The use of the aerosol route for delivery of antibiotics for pulmonary infections remains controversial. The majority of pediatric studies have been conducted in children with cystic fibrosis. In these patients distribution of the antibiotic to the desired tissue site is impeded because of the viscosity of the sputum in patients with acute exacerbations of their pulmonary infections (94,95). Long-term studies have demonstrated preventive benefits of aerosolized antibiotics in children with cystic fibrosis who are colonizing Pseudomonas aeruginosa in their lungs but are not acutely ill (96,97). Cyclic administration of tobramycin administered by nebulizer has received FDA approval (98).

Systemic treatment via the respiratory tract needs further study to determine its usefulness.

Compliance Issues: Taste Preference and Palatability

Compliance and concordance issues have multivariate complex origins but an acceptable taste especially with pediatric patients (99). Two factors make taste preference and palatability critical considerations in pediatric adherence. The dosage forms most commonly employed for pediatric formulations are liquids and chewable tablets. A perceived unpleasant taste is much more evident with these dosage forms than when a drug is administered as a conventional solid oral dosage form. It is widely believed that children younger than six years have more acute taste perception than older children and adults. Taste buds and olfactory receptors are fully developed in early infancy. Different taste acuity and preferences occur between teenagers and infants, as well as between boys and girls (100-102). Loss of taste perception accompanies the aging process. Children's adherence to therapy is affected by their cognitive skills, their acceptability or ability to swallow, and their own taste perception, affected or not by their disease.
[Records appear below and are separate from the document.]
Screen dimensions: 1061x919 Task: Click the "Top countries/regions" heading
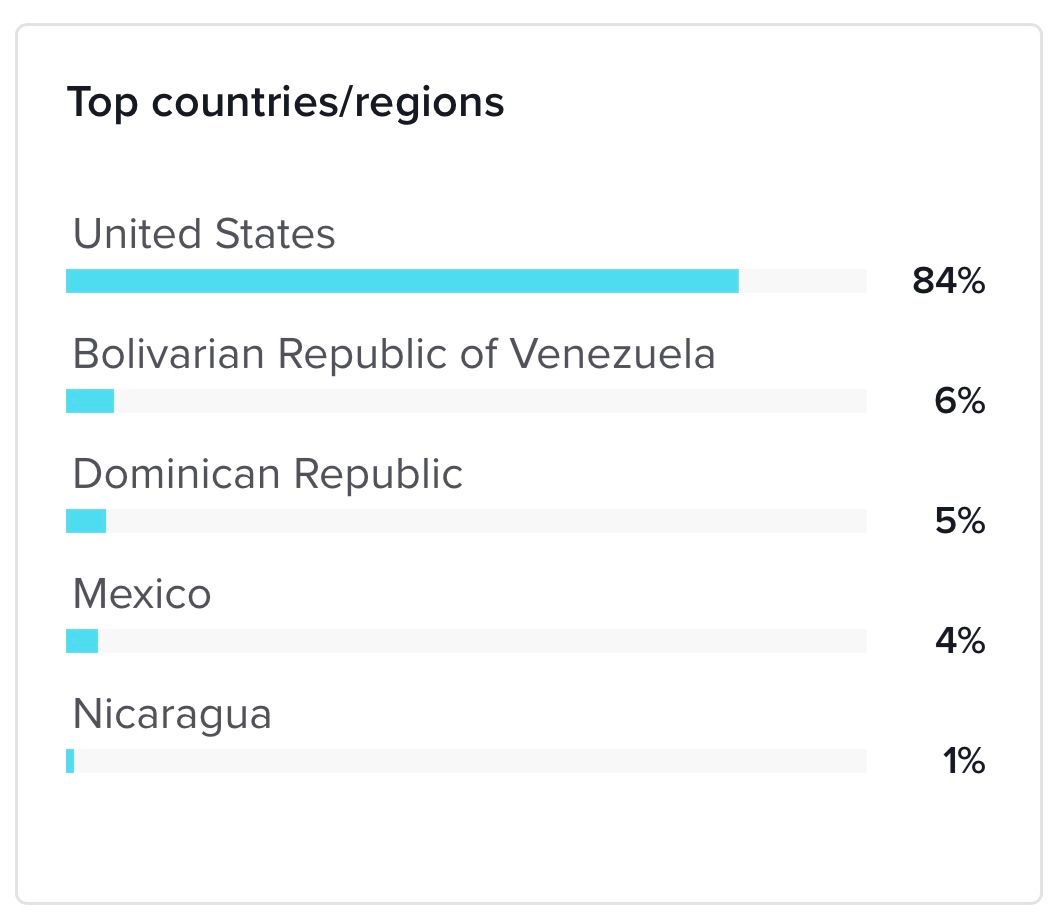pyautogui.click(x=285, y=103)
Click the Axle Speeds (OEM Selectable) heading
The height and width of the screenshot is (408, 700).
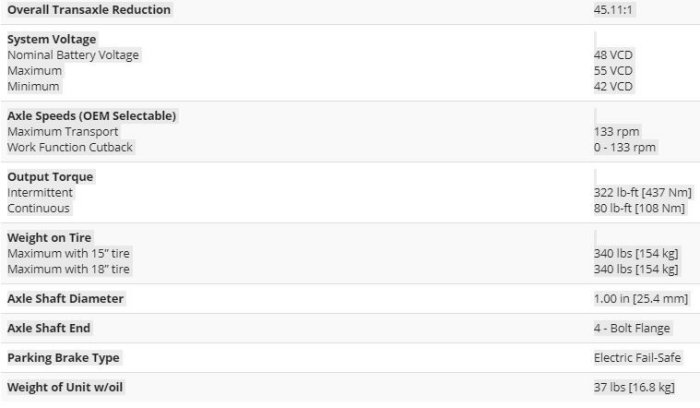pyautogui.click(x=92, y=116)
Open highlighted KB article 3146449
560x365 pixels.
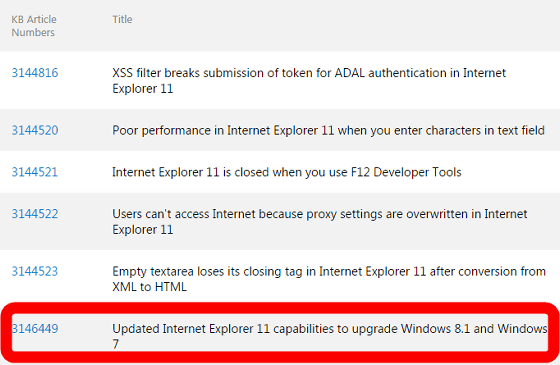35,329
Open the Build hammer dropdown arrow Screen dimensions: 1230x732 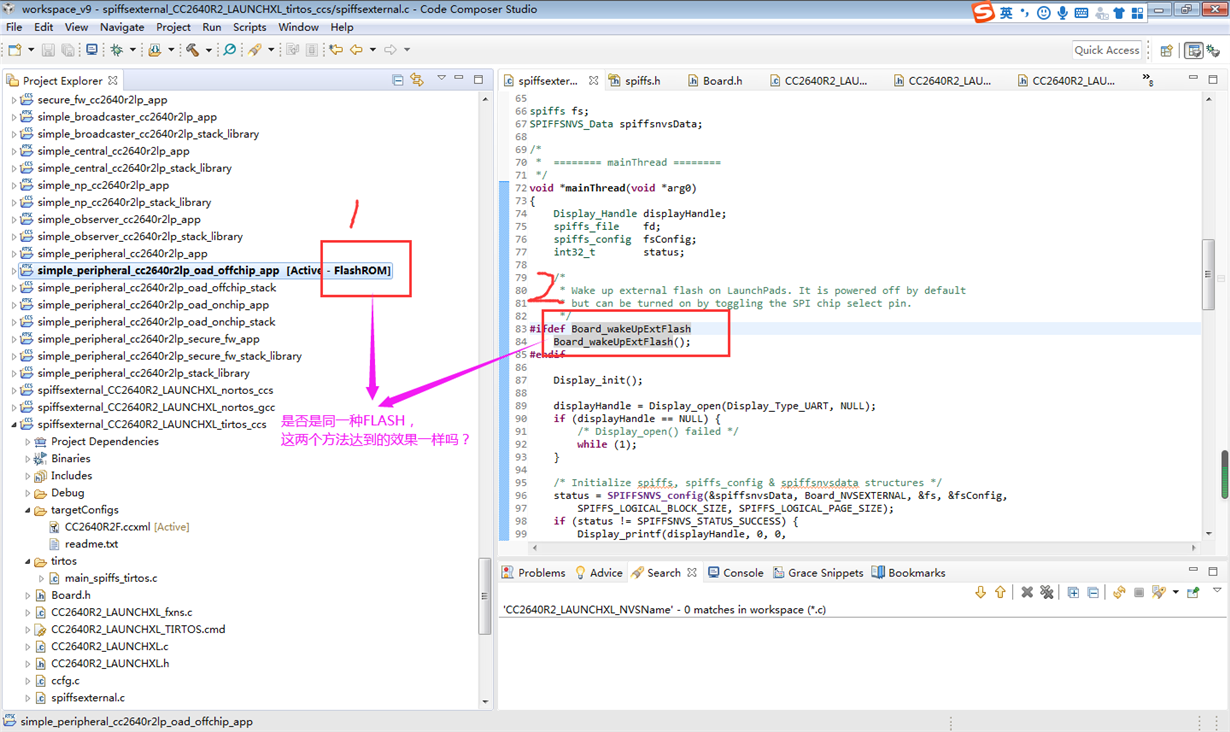point(208,50)
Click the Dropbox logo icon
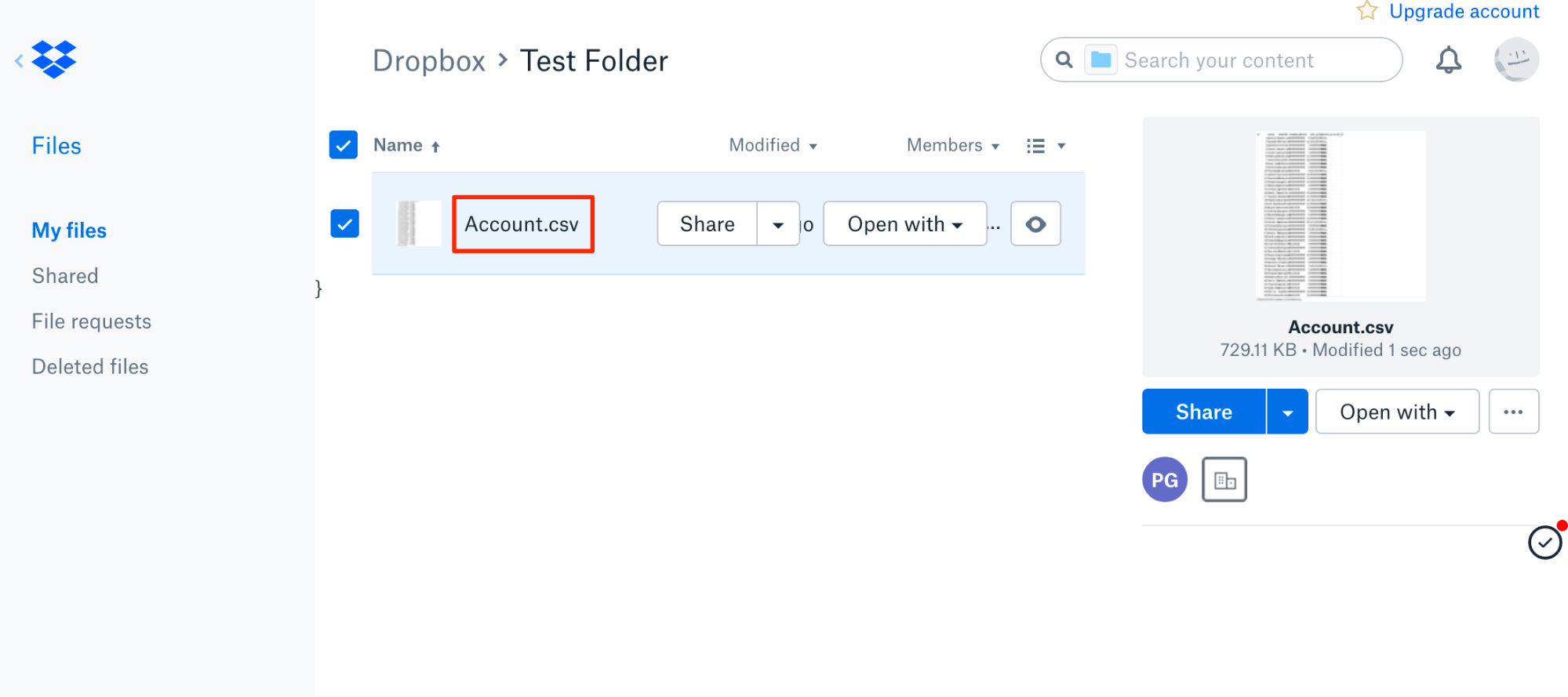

Smell, taste, texture, and aftertaste, therefore, are important factors in the development of pediatric dosage forms. In a study of six brands of OTC chewable vitamins, flavor type and intensity, soft texture, and short aftertaste were critical factors in product preference. The flavor and texture attributes of the best-selling product were significantly different from that of the other brands (103).

Flavoring standardization would be an ideal global development of formulation but is complex as it depends on many factors such as the geographical and sociocultural background and the health condition of the target population. There are at least 26 different flavorings used in pediatric antimicrobial preparations (104). In America, cherry is a very common flavoring, although a blind taste comparison found that other flavorings, such as orange, strawberry, and bubble gum, were well accepted in pediatric antimicrobial suspensions (105). In many circumstances it may be difficult to mask the unpleasant taste of the active ingredient. Regardless of the flavoring used, parents consistently report that children prefer cephalosporin products to penicillin suspensions (105).